> **Problem details**: Please output the lines shown below exactly as they appear.

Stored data
####
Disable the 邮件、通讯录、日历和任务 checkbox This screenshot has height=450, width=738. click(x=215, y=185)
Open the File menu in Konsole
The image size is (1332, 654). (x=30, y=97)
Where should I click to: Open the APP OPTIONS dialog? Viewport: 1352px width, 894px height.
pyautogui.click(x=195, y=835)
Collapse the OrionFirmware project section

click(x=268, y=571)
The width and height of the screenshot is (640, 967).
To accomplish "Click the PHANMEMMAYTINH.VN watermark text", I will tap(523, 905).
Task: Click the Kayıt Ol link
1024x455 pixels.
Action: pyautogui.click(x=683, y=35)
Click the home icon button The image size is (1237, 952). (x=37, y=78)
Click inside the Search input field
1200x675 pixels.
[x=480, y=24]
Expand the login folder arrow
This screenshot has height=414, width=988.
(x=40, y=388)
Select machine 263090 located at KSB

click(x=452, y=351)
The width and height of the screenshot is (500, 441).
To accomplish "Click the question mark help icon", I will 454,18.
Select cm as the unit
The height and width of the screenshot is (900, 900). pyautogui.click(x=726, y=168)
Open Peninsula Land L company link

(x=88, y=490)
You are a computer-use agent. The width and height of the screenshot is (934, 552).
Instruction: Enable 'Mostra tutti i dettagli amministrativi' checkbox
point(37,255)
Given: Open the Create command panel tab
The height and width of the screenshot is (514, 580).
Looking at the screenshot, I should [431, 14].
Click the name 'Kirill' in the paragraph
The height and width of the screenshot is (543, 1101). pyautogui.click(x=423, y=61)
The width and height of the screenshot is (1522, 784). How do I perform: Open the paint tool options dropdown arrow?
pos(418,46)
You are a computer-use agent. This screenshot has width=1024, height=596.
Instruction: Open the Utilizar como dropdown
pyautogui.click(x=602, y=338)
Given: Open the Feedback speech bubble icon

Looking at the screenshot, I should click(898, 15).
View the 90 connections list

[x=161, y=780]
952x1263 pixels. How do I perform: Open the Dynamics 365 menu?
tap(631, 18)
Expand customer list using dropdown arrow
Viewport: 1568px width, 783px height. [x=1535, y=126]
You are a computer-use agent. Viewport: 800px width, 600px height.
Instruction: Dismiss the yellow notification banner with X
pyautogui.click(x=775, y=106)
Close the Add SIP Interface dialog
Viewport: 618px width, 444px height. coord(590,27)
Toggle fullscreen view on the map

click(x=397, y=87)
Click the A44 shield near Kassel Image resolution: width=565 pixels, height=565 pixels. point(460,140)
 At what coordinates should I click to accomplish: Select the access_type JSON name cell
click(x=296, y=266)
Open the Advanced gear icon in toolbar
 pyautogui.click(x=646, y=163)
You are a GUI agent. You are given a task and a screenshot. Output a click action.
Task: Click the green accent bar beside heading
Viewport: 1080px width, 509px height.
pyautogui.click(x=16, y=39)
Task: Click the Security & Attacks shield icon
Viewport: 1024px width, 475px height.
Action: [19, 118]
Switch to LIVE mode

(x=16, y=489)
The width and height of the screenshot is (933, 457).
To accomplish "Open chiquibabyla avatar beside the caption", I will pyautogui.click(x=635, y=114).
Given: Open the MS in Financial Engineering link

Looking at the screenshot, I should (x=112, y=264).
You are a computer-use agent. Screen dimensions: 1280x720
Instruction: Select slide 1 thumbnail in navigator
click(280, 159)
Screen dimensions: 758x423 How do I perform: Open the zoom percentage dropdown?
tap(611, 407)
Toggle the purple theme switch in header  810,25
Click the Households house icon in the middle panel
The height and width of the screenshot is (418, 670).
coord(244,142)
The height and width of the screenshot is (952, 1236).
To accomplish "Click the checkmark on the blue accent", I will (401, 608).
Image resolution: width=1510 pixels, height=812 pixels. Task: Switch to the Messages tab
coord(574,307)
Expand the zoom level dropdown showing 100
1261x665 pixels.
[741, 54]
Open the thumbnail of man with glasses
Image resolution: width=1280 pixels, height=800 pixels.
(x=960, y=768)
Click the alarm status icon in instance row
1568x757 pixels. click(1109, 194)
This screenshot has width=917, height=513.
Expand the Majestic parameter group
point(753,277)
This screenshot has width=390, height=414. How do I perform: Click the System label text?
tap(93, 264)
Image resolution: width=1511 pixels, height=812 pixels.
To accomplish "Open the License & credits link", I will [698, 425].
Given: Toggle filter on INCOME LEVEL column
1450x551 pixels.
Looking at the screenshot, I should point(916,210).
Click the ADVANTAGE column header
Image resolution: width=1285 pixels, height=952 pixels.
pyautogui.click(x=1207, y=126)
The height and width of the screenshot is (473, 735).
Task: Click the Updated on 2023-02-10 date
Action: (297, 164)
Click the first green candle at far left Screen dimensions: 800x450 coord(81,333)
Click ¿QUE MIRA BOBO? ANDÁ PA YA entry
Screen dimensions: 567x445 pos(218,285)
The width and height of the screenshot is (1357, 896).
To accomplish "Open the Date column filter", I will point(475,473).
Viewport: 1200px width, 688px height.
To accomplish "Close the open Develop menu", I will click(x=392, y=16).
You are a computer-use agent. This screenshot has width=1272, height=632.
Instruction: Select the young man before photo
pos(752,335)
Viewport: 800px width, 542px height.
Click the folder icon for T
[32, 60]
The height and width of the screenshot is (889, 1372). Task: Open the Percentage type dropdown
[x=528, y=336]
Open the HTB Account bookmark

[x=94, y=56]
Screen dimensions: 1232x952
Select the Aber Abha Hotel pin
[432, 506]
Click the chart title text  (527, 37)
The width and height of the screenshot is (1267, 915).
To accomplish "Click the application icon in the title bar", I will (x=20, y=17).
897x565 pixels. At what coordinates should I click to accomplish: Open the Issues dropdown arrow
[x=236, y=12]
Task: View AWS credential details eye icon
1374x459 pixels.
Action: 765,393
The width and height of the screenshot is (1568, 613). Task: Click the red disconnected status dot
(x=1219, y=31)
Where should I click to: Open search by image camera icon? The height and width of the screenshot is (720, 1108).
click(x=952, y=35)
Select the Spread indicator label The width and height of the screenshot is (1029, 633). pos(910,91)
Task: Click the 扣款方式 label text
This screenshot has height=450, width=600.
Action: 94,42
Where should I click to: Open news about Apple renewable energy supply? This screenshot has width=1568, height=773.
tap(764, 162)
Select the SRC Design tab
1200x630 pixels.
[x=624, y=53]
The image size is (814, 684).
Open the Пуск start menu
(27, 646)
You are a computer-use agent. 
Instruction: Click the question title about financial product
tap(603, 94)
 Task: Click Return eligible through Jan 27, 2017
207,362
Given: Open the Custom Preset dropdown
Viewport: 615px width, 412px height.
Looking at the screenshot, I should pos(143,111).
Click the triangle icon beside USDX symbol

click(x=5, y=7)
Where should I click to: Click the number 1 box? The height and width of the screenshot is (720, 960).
####
> **Task output**:
Disable the 邮件、通讯录、日历和任务 checkbox This screenshot has height=450, width=738. click(x=215, y=185)
Open the File menu in Konsole
The image size is (1332, 654). (x=30, y=97)
Where should I click to: Open the APP OPTIONS dialog? Viewport: 1352px width, 894px height.
pyautogui.click(x=195, y=835)
Collapse the OrionFirmware project section

click(x=268, y=571)
The width and height of the screenshot is (640, 967).
To accomplish "Click the PHANMEMMAYTINH.VN watermark text", I will tap(523, 905).
Task: Click the Kayıt Ol link
1024x455 pixels.
Action: pyautogui.click(x=683, y=35)
Click the home icon button The image size is (1237, 952). (x=37, y=78)
Click inside the Search input field
1200x675 pixels.
[x=480, y=24]
Expand the login folder arrow
This screenshot has height=414, width=988.
(x=40, y=388)
Select machine 263090 located at KSB

click(x=452, y=351)
The width and height of the screenshot is (500, 441).
To accomplish "Click the question mark help icon", I will 454,18.
Select cm as the unit
The height and width of the screenshot is (900, 900). pyautogui.click(x=726, y=168)
Open Peninsula Land L company link

(x=88, y=490)
You are a computer-use agent. The width and height of the screenshot is (934, 552).
Instruction: Enable 'Mostra tutti i dettagli amministrativi' checkbox
point(37,255)
Given: Open the Create command panel tab
The height and width of the screenshot is (514, 580).
Looking at the screenshot, I should [431, 14].
Click the name 'Kirill' in the paragraph
The height and width of the screenshot is (543, 1101). pyautogui.click(x=423, y=61)
The width and height of the screenshot is (1522, 784). How do I perform: Open the paint tool options dropdown arrow?
pos(418,46)
You are a computer-use agent. This screenshot has width=1024, height=596.
Instruction: Open the Utilizar como dropdown
pyautogui.click(x=602, y=338)
Given: Open the Feedback speech bubble icon

Looking at the screenshot, I should click(898, 15).
View the 90 connections list

[x=161, y=780]
952x1263 pixels. How do I perform: Open the Dynamics 365 menu?
tap(631, 18)
Expand customer list using dropdown arrow
Viewport: 1568px width, 783px height. [x=1535, y=126]
You are a computer-use agent. Viewport: 800px width, 600px height.
Instruction: Dismiss the yellow notification banner with X
pyautogui.click(x=775, y=106)
Close the Add SIP Interface dialog
Viewport: 618px width, 444px height. coord(590,27)
Toggle fullscreen view on the map

click(x=397, y=87)
Click the A44 shield near Kassel Image resolution: width=565 pixels, height=565 pixels. point(460,140)
 At what coordinates should I click to accomplish: Select the access_type JSON name cell
click(x=296, y=266)
Open the Advanced gear icon in toolbar
 pyautogui.click(x=646, y=163)
You are a GUI agent. You are given a task and a screenshot. Output a click action.
Task: Click the green accent bar beside heading
Viewport: 1080px width, 509px height.
pyautogui.click(x=16, y=39)
Task: Click the Security & Attacks shield icon
Viewport: 1024px width, 475px height.
Action: [19, 118]
Switch to LIVE mode

(x=16, y=489)
The width and height of the screenshot is (933, 457).
To accomplish "Open chiquibabyla avatar beside the caption", I will pyautogui.click(x=635, y=114).
Given: Open the MS in Financial Engineering link

Looking at the screenshot, I should (x=112, y=264).
You are a computer-use agent. Screen dimensions: 1280x720
Instruction: Select slide 1 thumbnail in navigator
click(280, 159)
Screen dimensions: 758x423 How do I perform: Open the zoom percentage dropdown?
tap(611, 407)
Toggle the purple theme switch in header  810,25
Click the Households house icon in the middle panel
The height and width of the screenshot is (418, 670).
coord(244,142)
The height and width of the screenshot is (952, 1236).
To accomplish "Click the checkmark on the blue accent", I will (401, 608).
Image resolution: width=1510 pixels, height=812 pixels. Task: Switch to the Messages tab
coord(574,307)
Expand the zoom level dropdown showing 100
1261x665 pixels.
[741, 54]
Open the thumbnail of man with glasses
Image resolution: width=1280 pixels, height=800 pixels.
(x=960, y=768)
Click the alarm status icon in instance row
1568x757 pixels. click(1109, 194)
This screenshot has width=917, height=513.
Expand the Majestic parameter group
point(753,277)
This screenshot has width=390, height=414. How do I perform: Click the System label text?
tap(93, 264)
Image resolution: width=1511 pixels, height=812 pixels.
To accomplish "Open the License & credits link", I will [698, 425].
Given: Toggle filter on INCOME LEVEL column
1450x551 pixels.
Looking at the screenshot, I should point(916,210).
Click the ADVANTAGE column header
Image resolution: width=1285 pixels, height=952 pixels.
pyautogui.click(x=1207, y=126)
The height and width of the screenshot is (473, 735).
Task: Click the Updated on 2023-02-10 date
Action: (297, 164)
Click the first green candle at far left Screen dimensions: 800x450 coord(81,333)
Click ¿QUE MIRA BOBO? ANDÁ PA YA entry
Screen dimensions: 567x445 pos(218,285)
The width and height of the screenshot is (1357, 896).
To accomplish "Open the Date column filter", I will point(475,473).
Viewport: 1200px width, 688px height.
To accomplish "Close the open Develop menu", I will click(x=392, y=16).
You are a computer-use agent. This screenshot has width=1272, height=632.
Instruction: Select the young man before photo
pos(752,335)
Viewport: 800px width, 542px height.
Click the folder icon for T
[32, 60]
The height and width of the screenshot is (889, 1372). Task: Open the Percentage type dropdown
[x=528, y=336]
Open the HTB Account bookmark

[x=94, y=56]
Screen dimensions: 1232x952
Select the Aber Abha Hotel pin
[432, 506]
Click the chart title text  (527, 37)
The width and height of the screenshot is (1267, 915).
To accomplish "Click the application icon in the title bar", I will (x=20, y=17).
897x565 pixels. At what coordinates should I click to accomplish: Open the Issues dropdown arrow
[x=236, y=12]
Task: View AWS credential details eye icon
1374x459 pixels.
Action: 765,393
The width and height of the screenshot is (1568, 613). Task: Click the red disconnected status dot
(x=1219, y=31)
Where should I click to: Open search by image camera icon? The height and width of the screenshot is (720, 1108).
click(x=952, y=35)
Select the Spread indicator label The width and height of the screenshot is (1029, 633). pos(910,91)
Task: Click the 扣款方式 label text
This screenshot has height=450, width=600.
Action: 94,42
Where should I click to: Open news about Apple renewable energy supply? This screenshot has width=1568, height=773.
tap(764, 162)
Select the SRC Design tab
1200x630 pixels.
[x=624, y=53]
The image size is (814, 684).
Open the Пуск start menu
(27, 646)
You are a computer-use agent. 
Instruction: Click the question title about financial product
tap(603, 94)
 Task: Click Return eligible through Jan 27, 2017
207,362
Given: Open the Custom Preset dropdown
Viewport: 615px width, 412px height.
Looking at the screenshot, I should pos(143,111).
Click the triangle icon beside USDX symbol

click(x=5, y=7)
Where should I click to: Click the number 1 box? The height and width of the screenshot is (720, 960).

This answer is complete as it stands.